Diagonalizability of 3x3 Matrices with 3 Distinct Eigenvalues

[jkeatin]

Homework Statement

quick question, if there is a 3x3 matrix which has exactly 3 distinct eigenvalues why must it be diagonalizable?

Homework Equations

The Attempt at a Solution

 

[Vid]

How is diagolization related to the dimension of the eigenspace? Why would distinct eigenvalues let you satisfy this dimension criteria?

 

[jkeatin]

well since its a 3x3 matrix, the most eigenvalues it could have is 3? so since there is 3 unique eigenvalues, then it is definitely diagonalizable?

 

[Vid]

You need two theorems to show this is true and I hinted at them in my post.

 

[HallsofIvy]

I think it is better to think in terms of linear transformations- any linear transformation can be represented as a matrix in a given basis: Apply the linear tranformation to each of the basis vectors in turn, the write the result as a linear combination of the basis vectors- the coefficients are the columns of the matrix.
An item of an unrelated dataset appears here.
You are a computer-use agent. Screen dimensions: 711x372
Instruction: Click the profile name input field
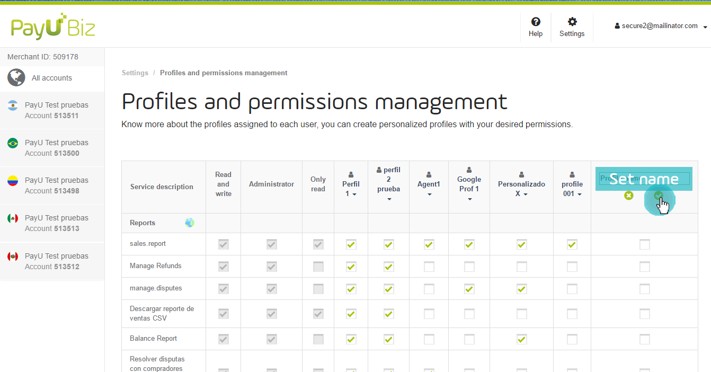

The three distinct eigenvalues must have 3 independent eigenvectors. Using those eigenvectors as a basis for the vector space, the linear operator is represented by a diagonal matrix with the eigenvalues on the diagonal.

Equivalently, if A is a matrix with three distinct eigenvalues, B is the matrix having those three eigenvectors as columns, then B^-1AB is the diagonal matrix having the eigenvalues on the diagonal.

By the way, having three independent eigenvectors is a necessary condition for a matrix to be diagonalizable. Having three distinct eigenvalues is not necessary.

 

[jkeatin]

so what if a 3x3 matrix only has two eigenvalues, does that mean its not able to be diagonalized?

 

[Vid]

No, reread what Halls wrote. One of the eigenvalues could have a two dimensional eigenspace.

 

[jkeatin]

Thanks guys, I think its making sense, we will see on finals week lol.